Earlier this year, I spent a long weekend at a writers’ retreat in Woodstock, NY. We were staying in a cozy little cabin in the middle of a quiet, dark, snowy wood. A friend finished the book she had been reading and when I asked how it was, she told me it was strange, disquieting, and difficult to describe, but good. Then she pressed it into my hands and told me I should read it. The book was IN THE HOUSE IN THE DARK OF THE WOODS by Laird Hunt.
In colonial-era New England, a woman leaves the cabin she shares with her husband and son and heads into the woods to gather berries. She gets lost and meets an assortment of mysterious and faintly unsettling women. Captain Jane, who wears a wolf skin cloak and helps people in need—but is she really helping? Eliza, a beautiful woman who lives in a lovely cottage by herself. But is it as lovely as it seems, and is she really alone? And then there are whispers of the elderly but malevolent Granny Someone. The protagonist comes to feel that she is fleeing something evil in those woods. Or perhaps the something evil has been within her all along.

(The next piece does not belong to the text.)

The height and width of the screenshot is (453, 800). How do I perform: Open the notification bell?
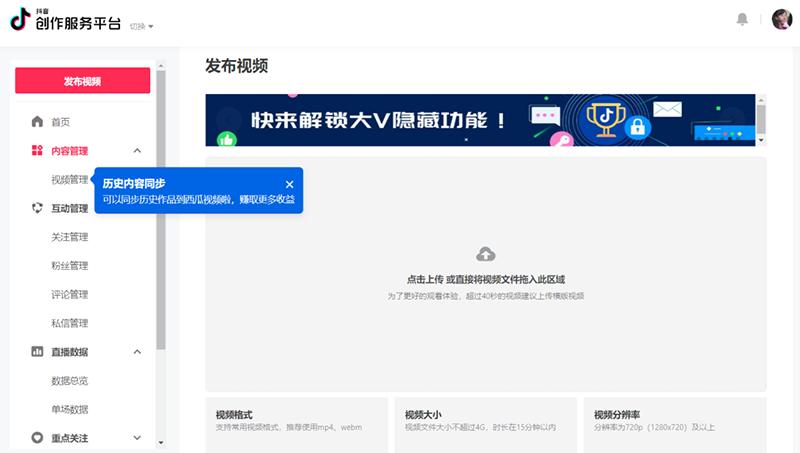[x=742, y=20]
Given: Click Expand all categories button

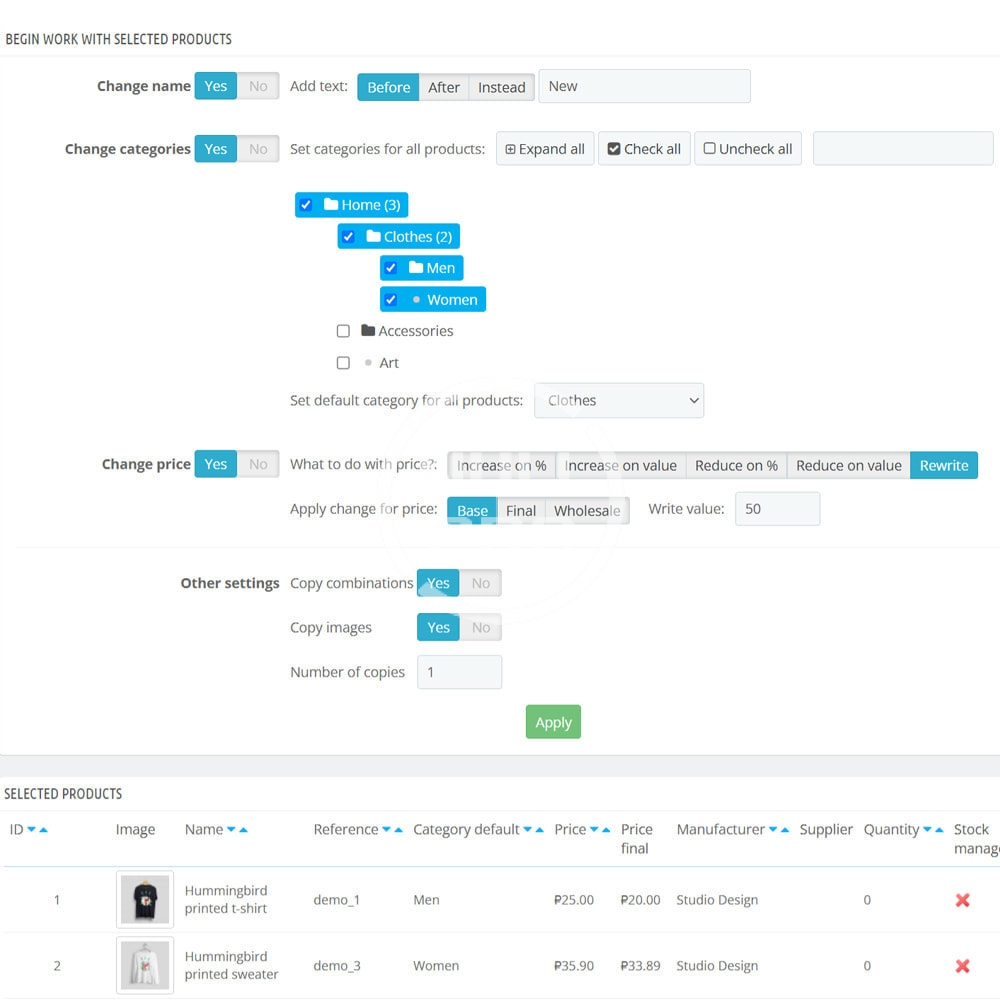Looking at the screenshot, I should 545,149.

This book is a haunting fever dream, a sharp little nightmare. It is a dark fairy tale born of the repressive, Puritanical society of New England’s past, of the colonists’ mingled terror of and fascination with witches. You can never fully get a read on what is happening, who to trust, what is real or not. The women who populate this wood are, none of them, what they seem. And the dark deeds of the past cannot be left in the past. What is the truth? Even if you could see it, would you truly want to? Hunt’s prose is lush and beguiling and the world he draws us into is haunting. There is a flying boat made of human skin and bone; a shiny, egg-shaped scream that can be put in a pocket; a piece of bark with a hole in it that, when one peers through it, reveals things as they truly are. The tale is as terrifying as it is seductive and, like the protagonist, you may find it difficult to leave the woods behind and find your way home.
This is a tale best read in a single sitting, preferably on a dark and stormy night. Or even better, in a little house in the dark of a quiet wood.